Seventeen elections down, and I think thirty-eight to go. With our 1977 election, we welcome HoME Ernie Banks and Jim Bunning, both first-ballot electees. The newest members of the Hall of Miller and Eric make it 95 of the greatest players in the game’s history who we celebrate within our hallowed e-halls. We have 117 more players to elect, and we can’t wait for our next election. We hope you feel the same.
Per our rules, players have to be named on both ballots for induction. And with annual elections rather than those taking place every five years, we’ll sometimes have shorter ballots than we’ve had in the past. Here’s how we voted this time.
Miller Eric 1 Jim Bunning Ernie Banks 2 Ernie Banks Jim Bunning 3 Red Faber Pee Wee Reese 4 Pud Galvin Urban Shocker
The Class of 1977
Ernie Banks: With the iconic nickname of “Mr. Cub” and one of the game’s most positive and hopeful quotations, “Let’s play two!”, Ernie Banks is the epitome of Chicago baseball. The lifelong Cub hit 512 home runs and won two dinger titles and two RBI titles in his career in addition to his back-to-back MVP Awards in 1958 and 1959. From 1955-1961, he was Cal Ripken, a good fielding, great hitting shortstop who never took a day off. After that, a knee injury forced him to first base and decreased his overall productivity for the remainder of his career. No matter, Banks accomplished more than enough during his salad days, and his career numbers are easily impressive enough for the HoME.
Jim Bunning: Righty starter Jim Bunning became a star in 1957 when he won 20 games for the Tigers. He became a superstar after a 1963 trade to the Phillies. Along the way, he won 224 games in a remarkable career. He pitched a no-hitter in 1958 and a perfect game in 1964, so he’s one of seven pitchers with a perfect game and another no-no. And he’s one of five to pitch no-hitters in both leagues. He also struck out the side on nine pitches in 1959. And in retirement, he spent six terms as a member of the U.S House of Representatives from Kentucky, followed by two terms as a Kentucky Senator. Now comes his greatest honor, election to the HoME.

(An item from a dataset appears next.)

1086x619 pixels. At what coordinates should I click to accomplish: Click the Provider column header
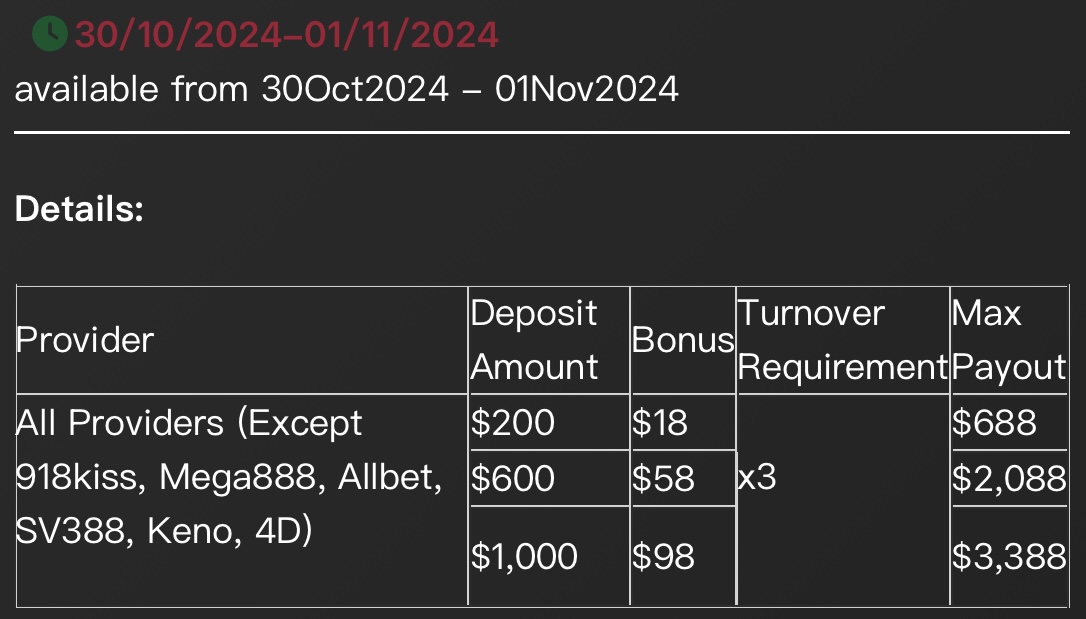click(85, 340)
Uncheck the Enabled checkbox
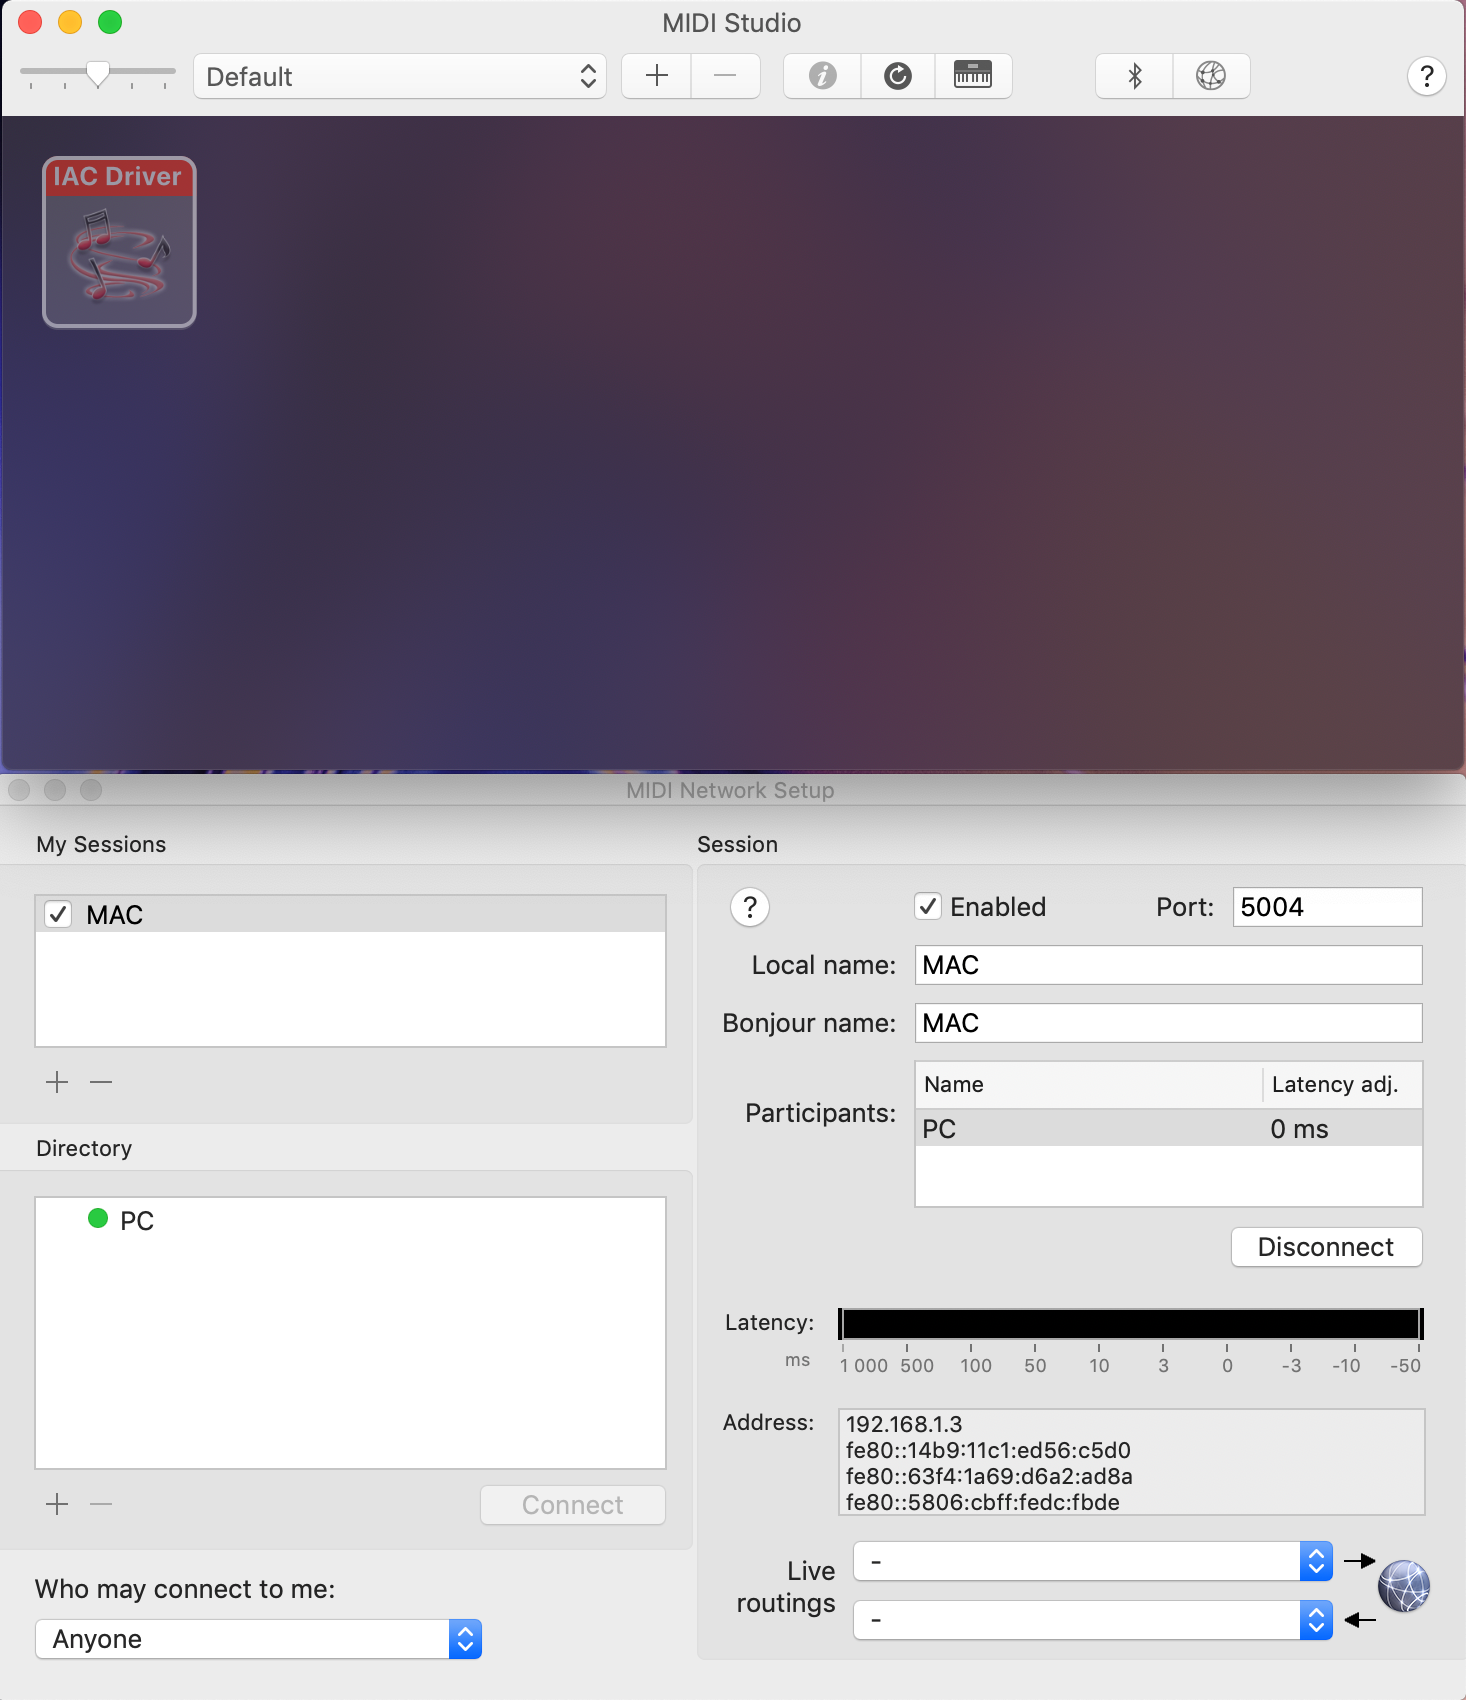 click(928, 907)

Each season, some guys are elected, while others receive votes from only one of us. Below we’ll explain our reasons for such votes.

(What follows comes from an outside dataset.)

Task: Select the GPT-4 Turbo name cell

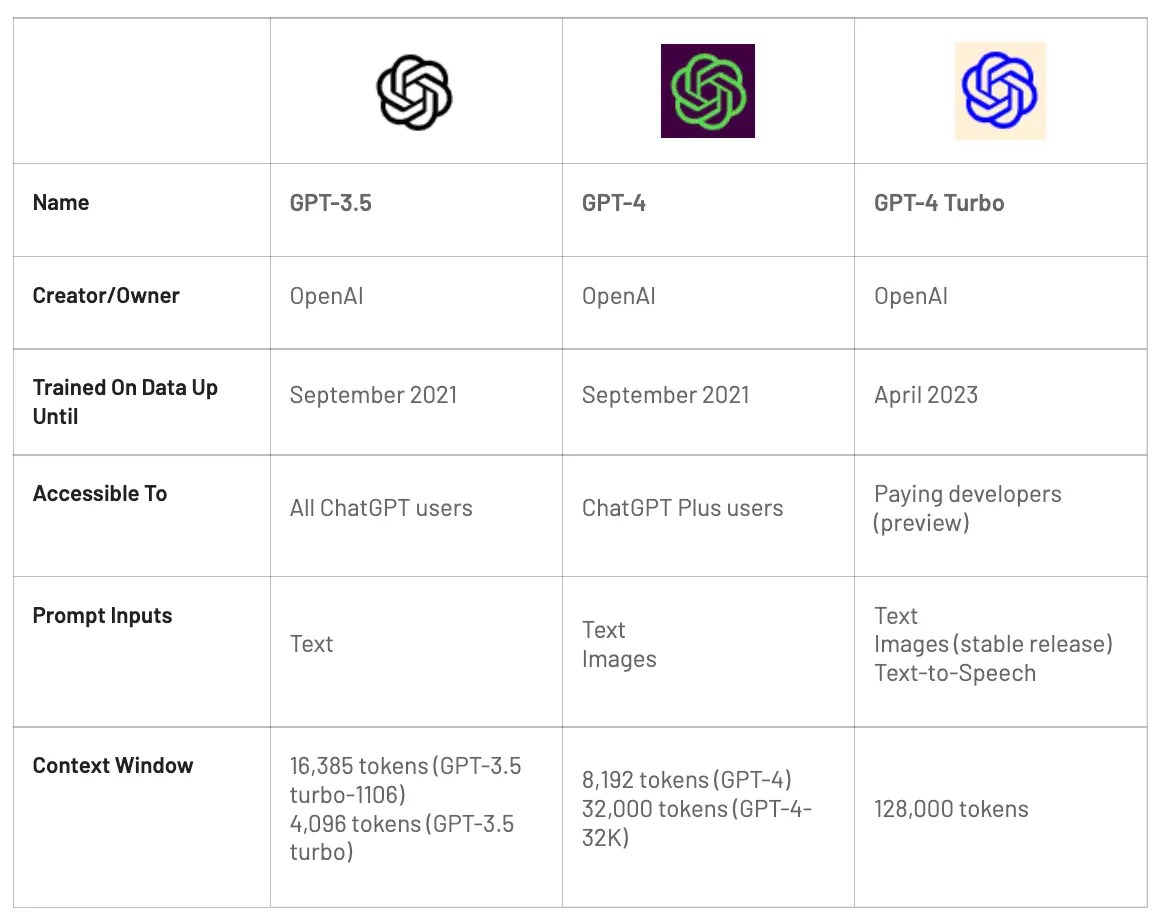Action: point(939,203)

Red Faber: While my pitching analysis has undergone significant alteration over the last three or four elections, Faber has held up strong through each iteration. There’s no way he’s a top-40 pitcher, but there’s also very little way to see him outside the top-60. Since quite confident we’ll have at least 60 pitchers in the HoME by the time we’re done, I continue to see every reason to vote for Faber. I don’t like his profile of a dozen seasons from 1.1 to 3.1 adjusted WAR any more than those who use the word “compiler” to insult candidates. But his seven better seasons, during which he “compiled” nearly 40 WAR, still matter. That’s more, by my reckoning anyway, than HoMEr Ted Lyons and comparable to future HoMEr John Smoltz. He’s not way over the line, but I’m comfortable that he’s over it.

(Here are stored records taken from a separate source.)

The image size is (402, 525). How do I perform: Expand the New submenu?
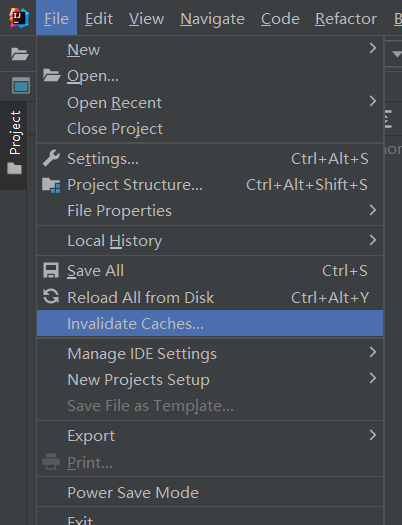(373, 49)
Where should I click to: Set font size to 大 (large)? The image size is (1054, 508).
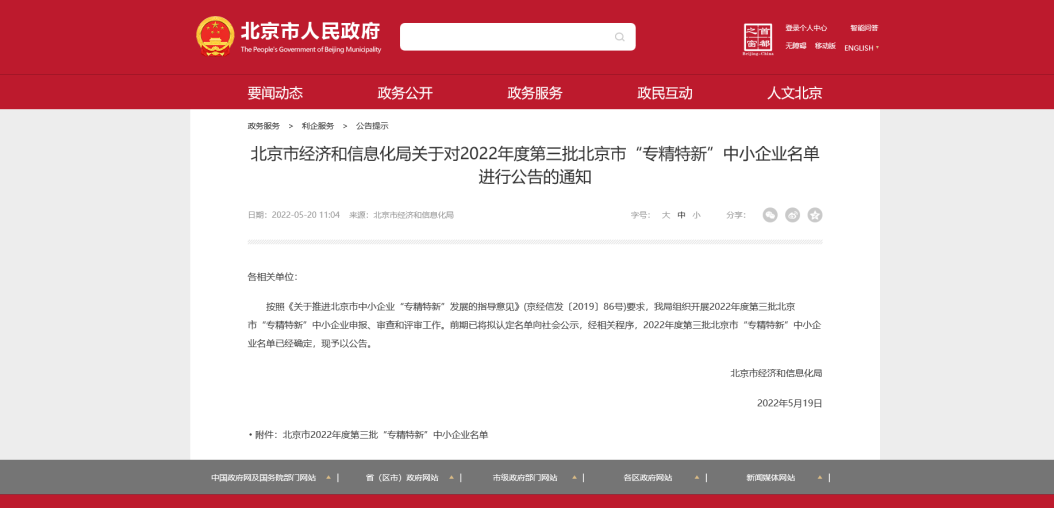pyautogui.click(x=666, y=215)
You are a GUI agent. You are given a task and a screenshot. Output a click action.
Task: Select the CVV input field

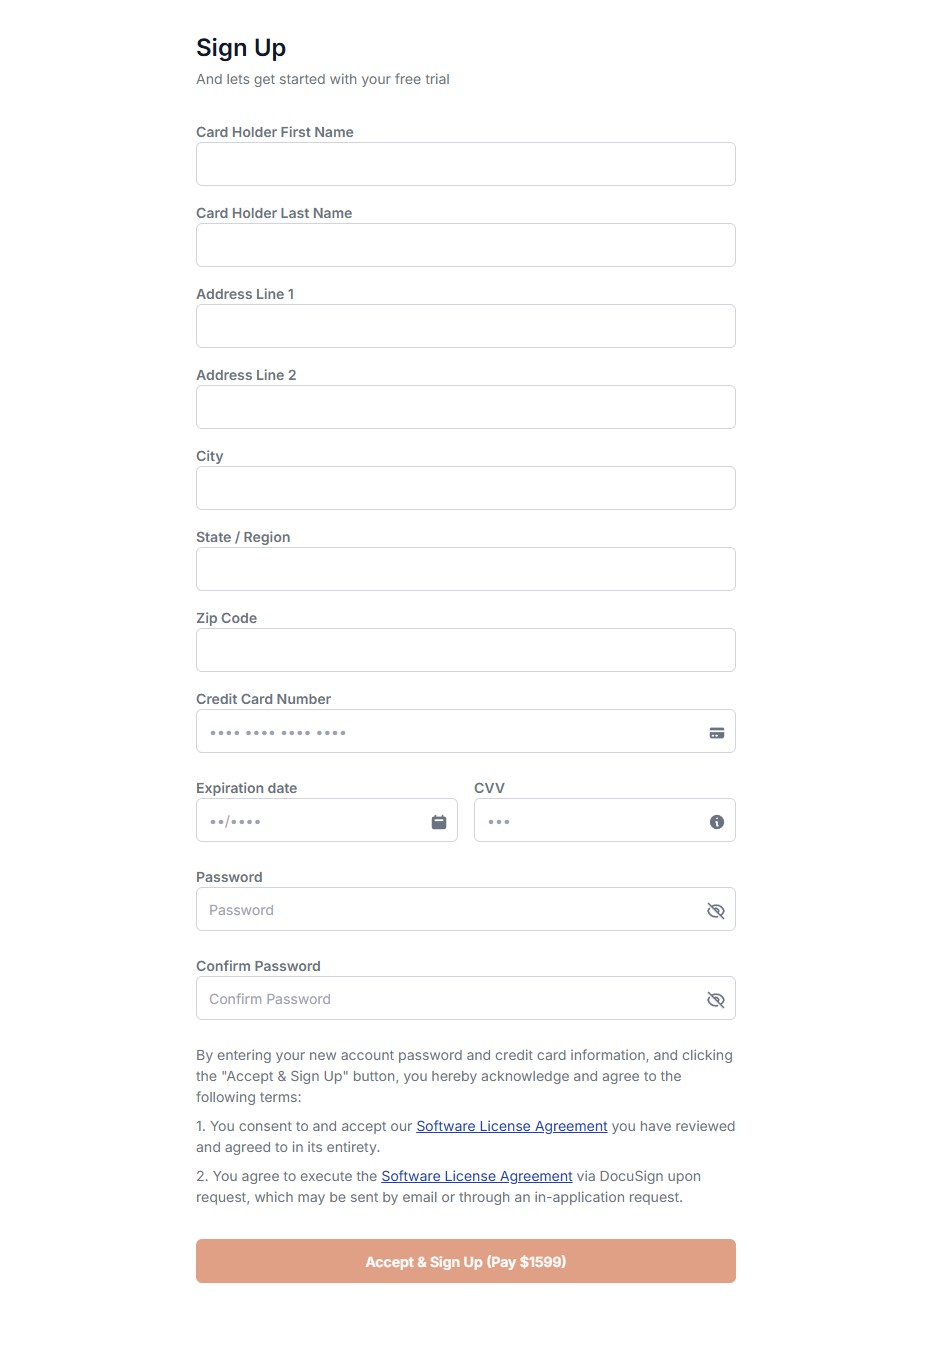point(605,820)
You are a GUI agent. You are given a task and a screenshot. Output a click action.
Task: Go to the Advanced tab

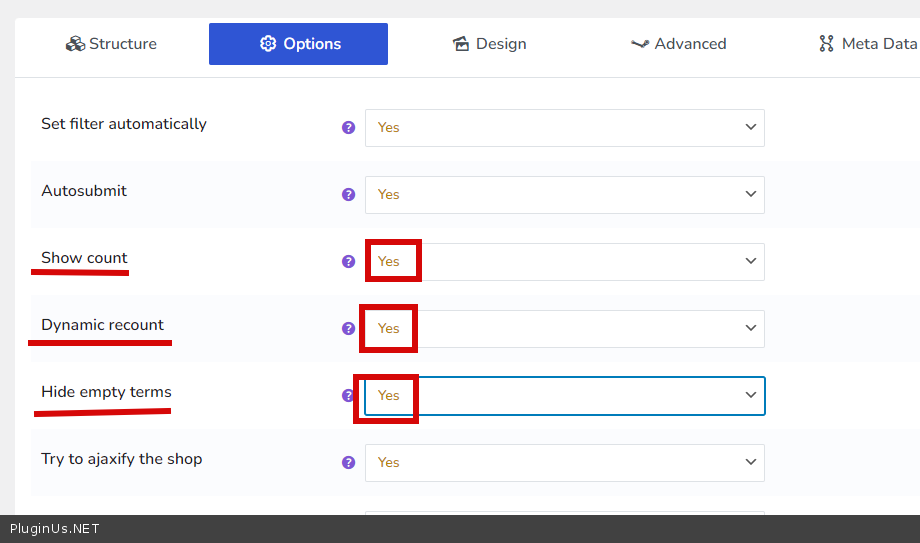679,44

Pud Galvin: Upsettingly, I’m no longer quite as certain about Pud Galvin. HoME fanatics will recall that I’ve voted for Galvin over Faber in each of their other eight elections together on my ballot. In fact, during the 1961 election, Pud received more support from me than eleven players now in the HoME. As I said to Eric during 1977 election discussions, had I not been supporting Galvin all along, I don’t think I’d have the courage to vote for him now. Yes, I still believe he should be in, but he’s no longer a very easy call. I once thought the man with 365 wins and the second most innings in history was a no-brainer. No longer.
Pee Wee Reese: Reese is part of the group of shortstops that will fight for the final plaques at the position. That group also includes Dave Bancroft, Art Fletcher, Hughie Jennings, Joe Sewell, Ozzie Smith, and Joe Tinker. I see the strongest among them as Reese, Fletcher, Smith, and Tinker. At least three of them will make it. And Tinker is a stronger candidate at the tail end of shortstop than the 15th or 16th candidates at most other positions. Because I don’t see a strong scenario where Reese falls behind both Tinker and Smith, I see his place in the HoME as structurally secured. I’d say the same for Ozzie. Fletcher and Tinker are the bubble men.
Urban Shocker: He’s a whole lot like Stan Coveleski, and Coveleski was an easy choice for me. Being just a little lesser when compared to Stan means being better than several previously elected pitchers. So, in my eyes, Shocker meets our existing standards for pitchers and, especially, our ultimate standard.